* [SET PROBLEM] In the part of the entries that opens with the line containing "You are a computer-use agent. Viewport: 1551px" and closes with the line containing "click(74, 610)", replace "Select" with "Choose" and write out those lines again with nothing else changed. Leave the pictures out of your answer.
-- start of EXCERPTED RECORDS --
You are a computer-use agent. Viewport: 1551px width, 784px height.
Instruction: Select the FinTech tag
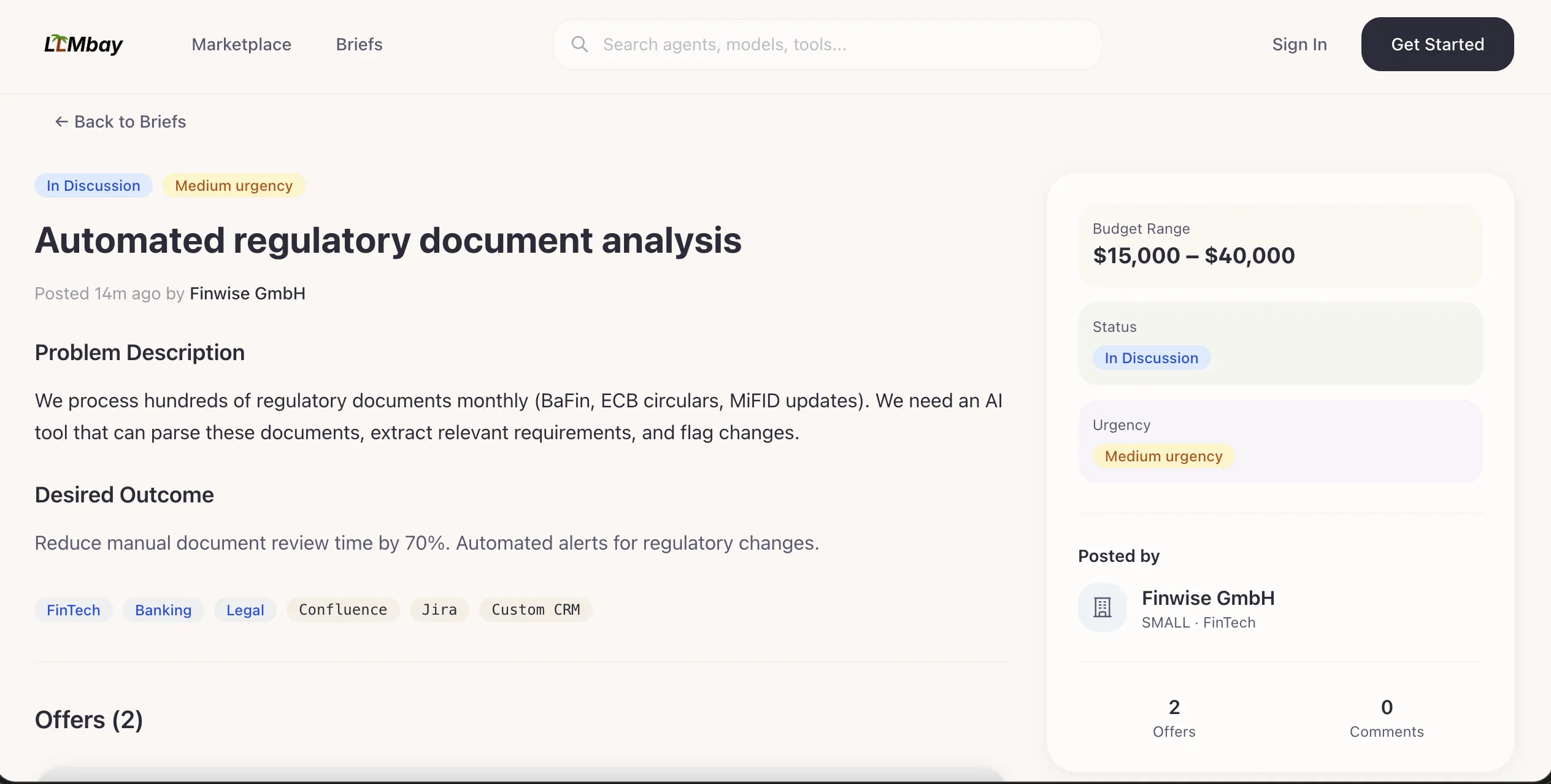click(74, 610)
-- end of EXCERPTED RECORDS --
-- start of EXCERPTED RECORDS --
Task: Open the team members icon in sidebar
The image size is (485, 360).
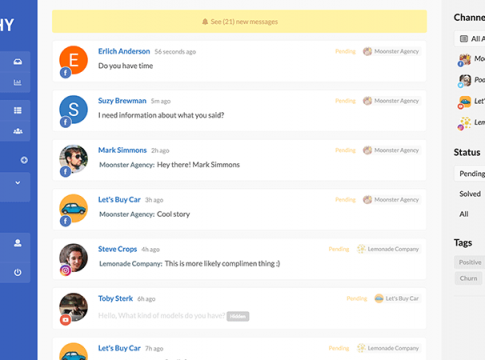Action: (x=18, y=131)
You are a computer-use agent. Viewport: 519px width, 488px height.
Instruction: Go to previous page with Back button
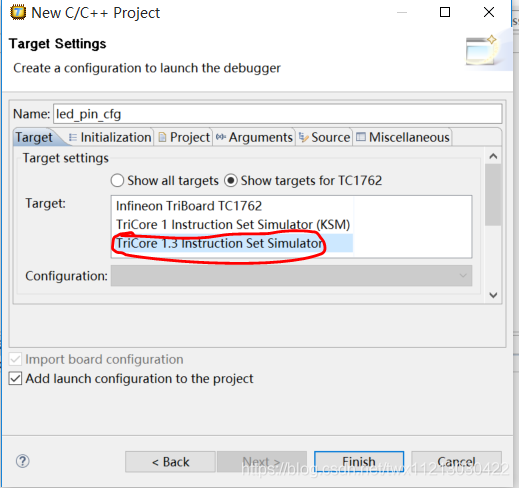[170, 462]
-- end of EXCERPTED RECORDS --
* [REPLY TO THE TASK]
You are a computer-use agent. Viewport: 1551px width, 784px height.
Instruction: Choose the FinTech tag
click(74, 610)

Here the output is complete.